### WHAT TO DO
- a) In the reflection on knowing God, why can we never fully know another person? Answer in one to three sentences.
- b) According to the reflection on knowing God, what does Jewish tradition continue to do in the patriarchs' names?
- c) Copy out the passage of the reflection on knowing God starting at "It’s a provocative" and ending at "of our Torah.".

It’s a provocative teaching. The idea of God as redeemer, freer of slaves, and splitter of seas, is central to biblical and later Jewish theology. If the patriarchs’ knowledge of God did not include any familiarity with this aspect of God, did they really know God well at all?

Curiously, Jewish tradition never doubts that they did. We continue to pray in their names. Their knowledge of God might have been incomplete, but it was still just as deep. And to me, that’s the most interesting part of this discussion: the understanding that knowing God fully is not a prerequisite to knowing God well, because God was still emerging within the story of our Torah.

It’s a lesson that seems like such an important one to remember for our relationships with other human beings, created as we are in the image of God. To know another person is in many ways akin to knowing God. We can know someone very deeply, but we cannot ever fully, completely know them, or be fully known ourselves – not so much because we are mysteries, with secrets locked away, but because there is so much potential for growth and change within us.

We often think of ourselves – our identities, our personalities, our strengths and weaknesses, our yearnings – as so static and so concrete. We give ourselves and others labels and think of them as describing who someone really is. We think our friends are only what we’ve seen of them; we think we know what choices our partner will make or what our children are capable of. But to be created in the image of God means to contain that same potential for unexpected growth and change. Even when we know someone very well, we can still be surprised by new qualities, new aspects of them that emerge in different circumstances. Even generations into the relationship, we can still reveal a new name.

And so is it true for God, still in our day: what we have experienced of God in our lifetime is not the fullness of what we might yet experience. Who knows what names we might still learn? And who knows what the next generation might be privileged to learn about God’s Presence – getting a closer glimpse, perhaps, than we have at any name we have ever experienced.

### GIVEN INFORMATION

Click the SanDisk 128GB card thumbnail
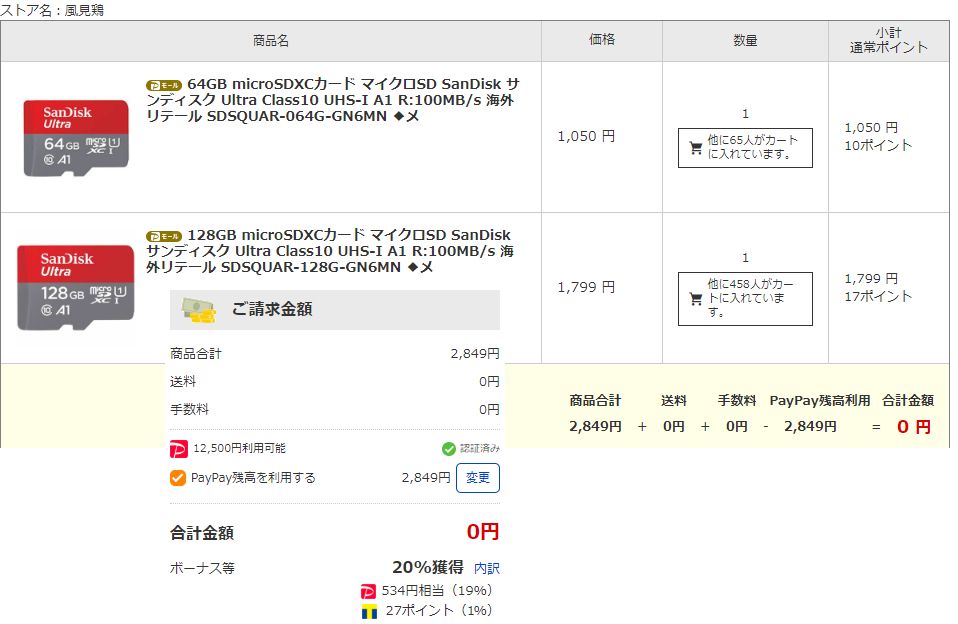This screenshot has height=624, width=958. point(76,286)
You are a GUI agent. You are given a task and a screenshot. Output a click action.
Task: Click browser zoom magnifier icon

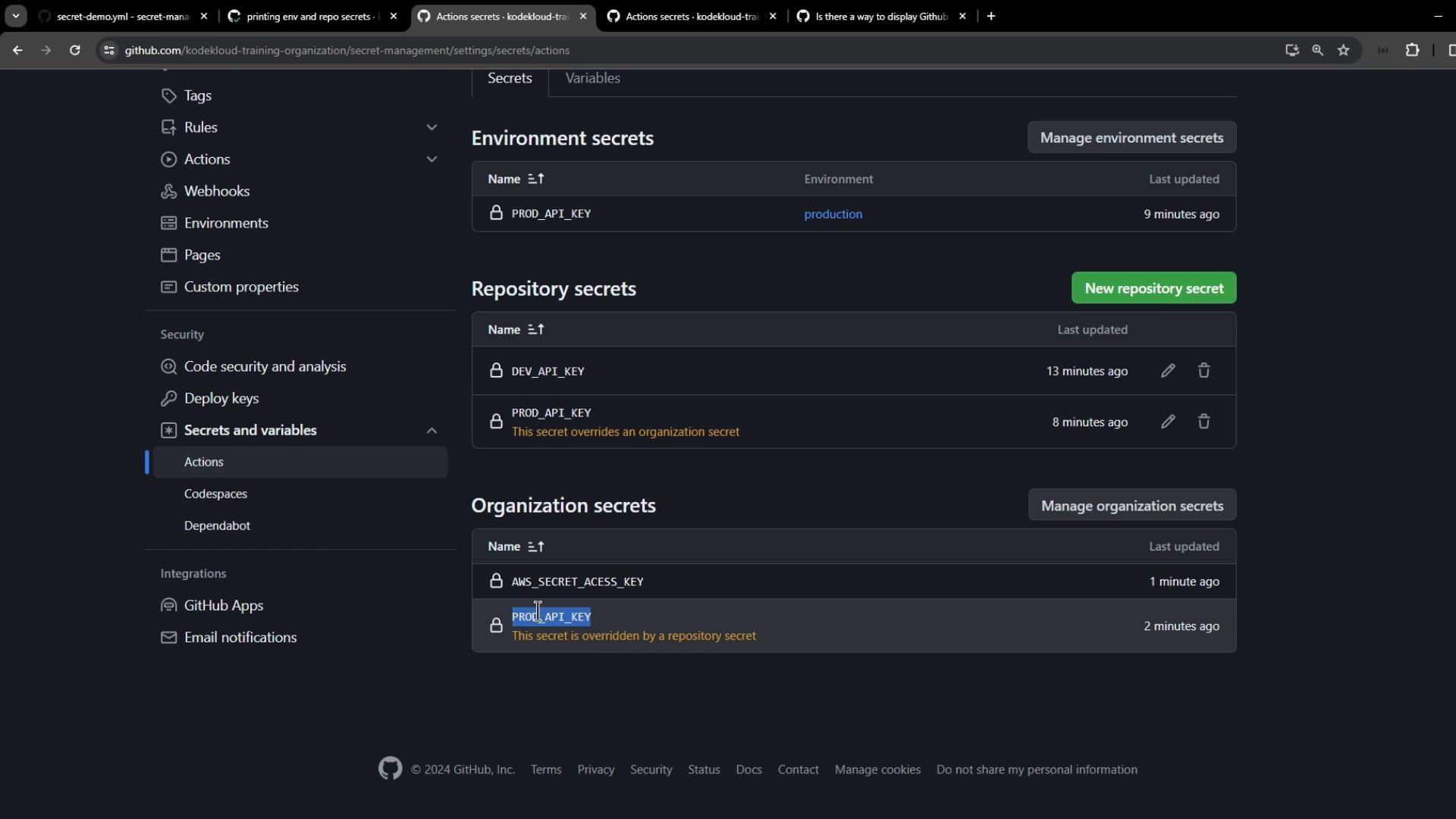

### FULL ANSWERS
- a) It isn't because people are mysteries with secrets locked away. It's because there is so much potential for growth and change within us.

- b) It continues to pray in their names.

- c)
It’s a provocative teaching. The idea of God as redeemer, freer of slaves, and splitter of seas, is central to biblical and later Jewish theology. If the patriarchs’ knowledge of God did not include any familiarity with this aspect of God, did they really know God well at all?

Curiously, Jewish tradition never doubts that they did. We continue to pray in their names. Their knowledge of God might have been incomplete, but it was still just as deep. And to me, that’s the most interesting part of this discussion: the understanding that knowing God fully is not a prerequisite to knowing God well, because God was still emerging within the story of our Torah.